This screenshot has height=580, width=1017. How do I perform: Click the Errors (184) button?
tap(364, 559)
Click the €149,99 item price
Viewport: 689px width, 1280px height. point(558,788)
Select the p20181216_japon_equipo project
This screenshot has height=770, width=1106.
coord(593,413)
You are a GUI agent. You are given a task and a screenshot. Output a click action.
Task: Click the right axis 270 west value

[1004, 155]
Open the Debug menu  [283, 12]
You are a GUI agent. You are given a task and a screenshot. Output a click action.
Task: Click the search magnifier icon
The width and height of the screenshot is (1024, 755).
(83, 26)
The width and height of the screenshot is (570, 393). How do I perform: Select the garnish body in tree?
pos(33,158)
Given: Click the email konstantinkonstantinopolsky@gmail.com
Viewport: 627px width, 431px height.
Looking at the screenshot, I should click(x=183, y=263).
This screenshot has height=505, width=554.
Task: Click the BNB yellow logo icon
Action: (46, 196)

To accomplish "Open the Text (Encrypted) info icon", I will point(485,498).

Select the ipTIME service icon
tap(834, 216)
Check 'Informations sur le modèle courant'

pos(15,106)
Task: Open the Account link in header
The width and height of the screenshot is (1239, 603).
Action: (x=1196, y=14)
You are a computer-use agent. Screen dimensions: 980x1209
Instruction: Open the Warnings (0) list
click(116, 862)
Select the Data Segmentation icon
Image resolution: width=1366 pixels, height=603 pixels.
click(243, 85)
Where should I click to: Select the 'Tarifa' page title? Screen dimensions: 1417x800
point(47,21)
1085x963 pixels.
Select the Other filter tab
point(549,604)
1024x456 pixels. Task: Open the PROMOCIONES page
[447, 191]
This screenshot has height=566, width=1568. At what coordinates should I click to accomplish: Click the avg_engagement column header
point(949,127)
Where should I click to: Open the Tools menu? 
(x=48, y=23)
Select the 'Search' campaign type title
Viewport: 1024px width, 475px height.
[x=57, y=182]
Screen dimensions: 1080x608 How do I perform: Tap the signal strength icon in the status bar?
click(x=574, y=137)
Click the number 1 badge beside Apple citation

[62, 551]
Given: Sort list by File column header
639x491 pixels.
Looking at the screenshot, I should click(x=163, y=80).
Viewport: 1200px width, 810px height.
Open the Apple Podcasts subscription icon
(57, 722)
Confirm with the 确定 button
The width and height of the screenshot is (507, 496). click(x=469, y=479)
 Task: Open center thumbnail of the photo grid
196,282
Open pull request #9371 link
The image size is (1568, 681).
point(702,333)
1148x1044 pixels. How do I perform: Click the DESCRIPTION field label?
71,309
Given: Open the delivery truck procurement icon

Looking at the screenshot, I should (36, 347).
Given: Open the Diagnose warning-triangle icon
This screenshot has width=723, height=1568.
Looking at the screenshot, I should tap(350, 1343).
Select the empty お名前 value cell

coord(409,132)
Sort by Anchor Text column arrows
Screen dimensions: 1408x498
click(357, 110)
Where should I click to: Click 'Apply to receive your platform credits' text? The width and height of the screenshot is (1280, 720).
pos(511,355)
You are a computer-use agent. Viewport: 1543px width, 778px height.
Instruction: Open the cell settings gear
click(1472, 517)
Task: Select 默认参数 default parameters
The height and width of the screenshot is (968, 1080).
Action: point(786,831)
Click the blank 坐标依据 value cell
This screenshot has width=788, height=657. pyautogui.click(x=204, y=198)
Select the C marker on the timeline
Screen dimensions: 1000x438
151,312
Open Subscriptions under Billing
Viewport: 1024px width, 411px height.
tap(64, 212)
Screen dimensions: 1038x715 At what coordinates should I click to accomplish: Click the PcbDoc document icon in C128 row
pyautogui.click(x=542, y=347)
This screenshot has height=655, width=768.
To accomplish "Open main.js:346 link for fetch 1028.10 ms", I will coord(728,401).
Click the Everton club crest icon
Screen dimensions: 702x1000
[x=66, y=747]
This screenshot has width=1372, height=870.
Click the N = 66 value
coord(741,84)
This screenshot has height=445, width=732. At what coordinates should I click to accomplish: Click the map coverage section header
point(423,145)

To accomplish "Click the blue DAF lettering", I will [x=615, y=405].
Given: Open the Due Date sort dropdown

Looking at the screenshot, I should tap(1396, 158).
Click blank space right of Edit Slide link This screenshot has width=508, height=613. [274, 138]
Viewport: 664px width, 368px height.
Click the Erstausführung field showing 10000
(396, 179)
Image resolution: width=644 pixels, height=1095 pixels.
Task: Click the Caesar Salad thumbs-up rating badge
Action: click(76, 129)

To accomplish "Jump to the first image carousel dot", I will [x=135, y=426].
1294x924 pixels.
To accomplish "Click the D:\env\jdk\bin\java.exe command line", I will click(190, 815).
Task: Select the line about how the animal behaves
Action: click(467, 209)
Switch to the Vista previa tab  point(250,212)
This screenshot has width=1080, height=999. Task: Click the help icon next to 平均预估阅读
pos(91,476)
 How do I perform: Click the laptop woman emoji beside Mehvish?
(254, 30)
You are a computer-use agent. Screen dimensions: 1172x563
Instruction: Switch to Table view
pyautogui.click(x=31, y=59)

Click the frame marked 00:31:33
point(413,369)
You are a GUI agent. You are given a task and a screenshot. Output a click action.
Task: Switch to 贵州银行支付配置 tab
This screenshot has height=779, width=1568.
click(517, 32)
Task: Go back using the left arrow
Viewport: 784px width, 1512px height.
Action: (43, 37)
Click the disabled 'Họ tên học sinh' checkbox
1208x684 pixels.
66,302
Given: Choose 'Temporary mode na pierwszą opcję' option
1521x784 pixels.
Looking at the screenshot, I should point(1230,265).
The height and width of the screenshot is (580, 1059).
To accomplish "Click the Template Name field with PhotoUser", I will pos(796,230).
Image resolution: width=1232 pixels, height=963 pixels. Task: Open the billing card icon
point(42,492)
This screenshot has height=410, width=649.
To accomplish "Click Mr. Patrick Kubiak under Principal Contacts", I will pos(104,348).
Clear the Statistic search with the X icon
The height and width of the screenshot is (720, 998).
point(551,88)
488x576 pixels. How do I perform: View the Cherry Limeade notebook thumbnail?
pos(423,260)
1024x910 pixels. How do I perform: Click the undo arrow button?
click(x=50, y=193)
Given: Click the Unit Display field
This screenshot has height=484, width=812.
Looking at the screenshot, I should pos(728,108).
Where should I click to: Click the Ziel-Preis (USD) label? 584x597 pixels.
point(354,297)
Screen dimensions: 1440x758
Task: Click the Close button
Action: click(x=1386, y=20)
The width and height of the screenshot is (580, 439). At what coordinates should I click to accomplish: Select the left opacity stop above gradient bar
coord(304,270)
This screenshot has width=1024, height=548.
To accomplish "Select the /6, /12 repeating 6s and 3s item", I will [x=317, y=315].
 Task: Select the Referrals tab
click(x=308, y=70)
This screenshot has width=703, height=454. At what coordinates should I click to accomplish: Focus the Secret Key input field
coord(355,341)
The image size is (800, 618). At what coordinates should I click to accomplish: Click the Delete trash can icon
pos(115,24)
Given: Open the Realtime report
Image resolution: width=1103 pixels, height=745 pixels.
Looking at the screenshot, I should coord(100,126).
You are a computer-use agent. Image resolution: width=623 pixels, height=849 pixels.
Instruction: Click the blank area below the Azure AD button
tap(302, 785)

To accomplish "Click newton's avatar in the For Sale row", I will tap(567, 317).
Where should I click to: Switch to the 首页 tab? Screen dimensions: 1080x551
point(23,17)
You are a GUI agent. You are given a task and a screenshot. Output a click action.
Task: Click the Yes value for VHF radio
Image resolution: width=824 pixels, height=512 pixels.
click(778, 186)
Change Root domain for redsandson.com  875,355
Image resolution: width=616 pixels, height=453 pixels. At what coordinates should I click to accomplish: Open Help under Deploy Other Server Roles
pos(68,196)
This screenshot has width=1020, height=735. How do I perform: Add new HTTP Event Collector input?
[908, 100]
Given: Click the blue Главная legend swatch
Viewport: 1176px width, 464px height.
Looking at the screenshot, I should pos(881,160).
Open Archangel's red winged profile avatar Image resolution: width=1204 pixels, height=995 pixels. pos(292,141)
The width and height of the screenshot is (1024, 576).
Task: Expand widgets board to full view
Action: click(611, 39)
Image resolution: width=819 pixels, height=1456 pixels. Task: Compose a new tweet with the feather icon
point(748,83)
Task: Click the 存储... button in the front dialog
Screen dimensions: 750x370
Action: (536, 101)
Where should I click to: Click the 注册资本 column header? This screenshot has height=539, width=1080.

--- --- ---

Whenever the word "computer" shows up in a line above, copy that line.

TASK RESULT »
You are a computer-use agent. Screen dimensions: 980x1209
You are a computer-use agent. Viewport: 1543px width, 778px height.
You are a computer-use agent. Screen dimensions: 1172x563
You are a computer-use agent. Image resolution: width=623 pixels, height=849 pixels.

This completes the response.